Mutants. Hookups left and right. A mysterious pregnancy. Cuba. What the hell was going on behind the scenes of the super-powered movie prequel? Chris Lee reports.
The crew's jokey nickname for the production says it all: "Sex Men."
The comic-book movie adaptation X-Men: First Class, which opened Friday, stands out from a crowded field of superhero films flooding multiplexes this summer for a multitude of reasons certain to tickle the fancy of its fan-boy demographic. Unlike so much schlock genre fare these days, its sci-fi action unfolds against a backdrop of American history with an elite team of super-mutants working to de-escalate the Cuban Missile Crisis. "First Class" provides a creation myth explaining how Professor X and Magneto-powerful nemeses in three other installments of the multi-billion-dollar X-Men film franchise-started out as friends fighting for a common cause. And the movie boasts high-quality performances from serious actors not commonly associated with comic-book flicks, including James McAvoy (Atonement), Michael Fassbender (Jane Eyre) and Kevin Bacon.
But "X-Men: First Class" may take its place in cinematic history for a wholly different reason: the sheer volume of high-profile romantic hookups that occurred during its filming.
Romance blossomed on set between Academy Award-nominated actress Jennifer Lawrence (who plays a shape-shifting character named Mystique) and English actor Nicholas Hoult (a genius-turned-monster called Beast); they continue now as a couple. Likewise, Irish actor Fassbender got together with Zoe Kravitz (the daughter of rocker Lenny Kravitz and former "Cosby Show" kid Lisa Bonet, and who has the role of a stripper-mutant) during the production. And they took their relationship public for the first time on the streets of New York this week.
Then there is the mysterious matter of January Jones' pregnancy.
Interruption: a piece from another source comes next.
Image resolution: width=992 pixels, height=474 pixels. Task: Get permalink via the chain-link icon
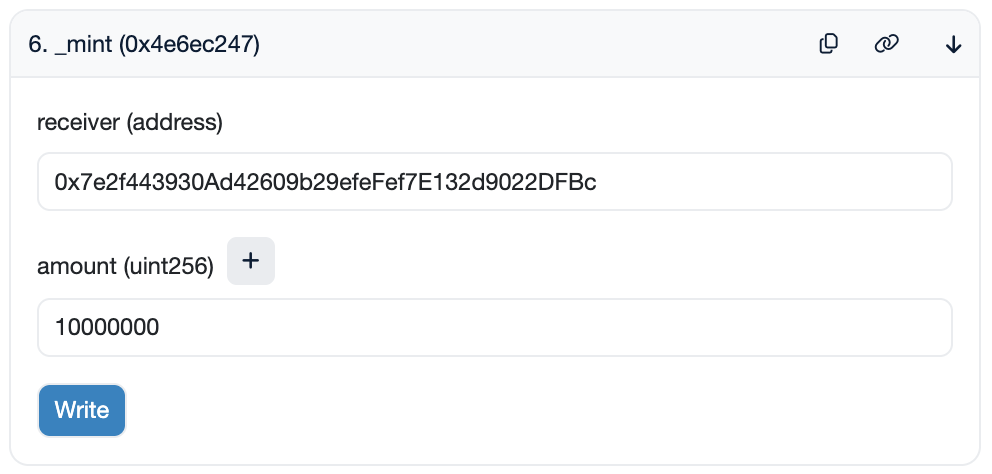point(887,44)
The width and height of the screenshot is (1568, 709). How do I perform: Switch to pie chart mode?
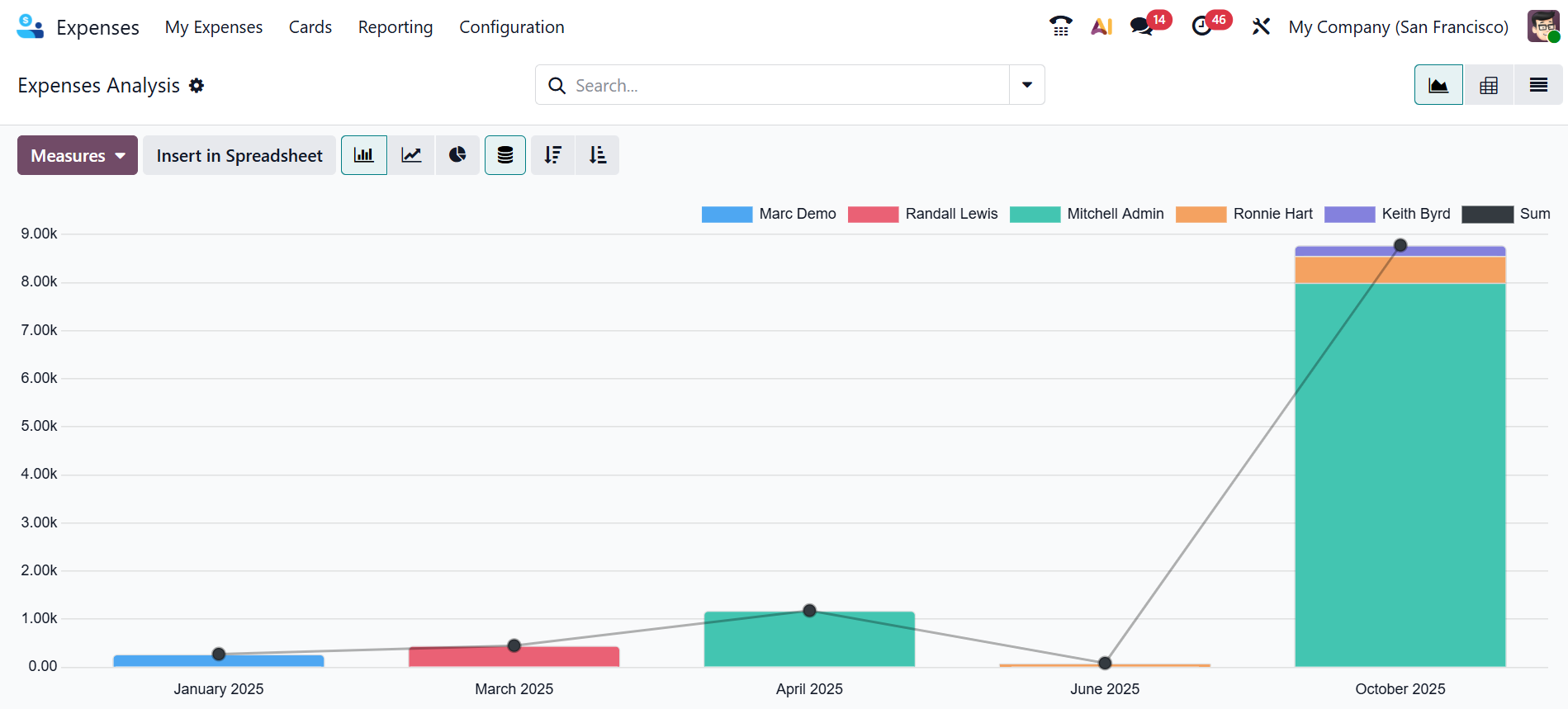tap(457, 155)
Anyone who sees "First Class" will have an easy time believing production provided a sexually charged workplace environment.
Since her April announcement that she's with child, the "Mad Men" actress has remained stubbornly silent on the matter of who the baby's father is, setting off Hollywood's most fevered guessing game in the process. Among the potential baby daddies being dragged through the rumor mill: "First Class" director Matthew Vaughn. The circumstantial evidence presented: In an E! Online exclusive last month, Ted Casablanca reported that Vaughn -- who is married to supermodel Claudia Schiffer -- had a "very close" relationship with Jones on the set. But the director and his wife "abruptly" moved home to the U.K. from Beverly Hills when news of Jones' pregnancy was announced. He had been scheduled to remain in the city through May, the report said. Last week, Vaughn was a no-show at the movie's "cast screening" -- its de facto premiere -- in New York, claiming a case of tonsillitis prevented him from attending, even though he reportedly gave a few interviews in support of the film earlier in the day. And now he remains on "vacation" just as the biggest movie of his career reaches the screen.
Vaughn's high-powered attorney, Martin Singer, prompted E! to remove the story and blasted the report as an "absolute lie." Still, according to a source close to the production who asked not to be named so as not to imperil the source's standing in the film industry, the sexual chemistry between Vaughn and Jones was obvious to anyone visiting the "First Class" production.
"Anyone who walked on set could tell something was going on," the source said. "They were so overt, there was a flirty vibe that everyone could see."
Vaughn's lawyer Singer described the director as "happily married" and said that Vaughn has not been unfaithful. He also challenged allegations that the director and Jones had been flirtatious with one another. "I can't speak on the subject of their sexual chemistry -- that's a vague term," Singer said. "This story is absurd."
Representatives for Jones and Vaughn did not immediately respond to The Daily Beast's request for comment.
By reputation, movie sets are known to foster quick hookups between castmates and crew members, leading to romances that usually last no longer than the duration of principal photography. And to be sure, anyone who sees "First Class" will have an easy time believing production provided a sexually charged workplace environment. The film is rife with barely suppressed sexual tensions between characters-who hop in and out of one another's beds and come agonizingly close to kissing without sealing the deal. As well, in no small number of scenes, Jones, and Kravitz appear in barely-there va-va-voom lingerie.
"It's the Twilight effect," said a source, referring to the vampire romance that led to real-life sexual chemistry between leads Kristen Stewart and Robert Pattinson. "You put together a bunch of young, mostly attractive people in their sexual prime and hookups are inevitable."
Chris Lee is a senior entertainment writer for Newsweek/The Daily Beast. He previously worked as an entertainment and culture reporter for the Los Angeles Times. His work has also appeared in Vibe, Premiere and Details magazines and has been plagiarized in The Sunday Tribune of Ireland and The Trinidad Guardian.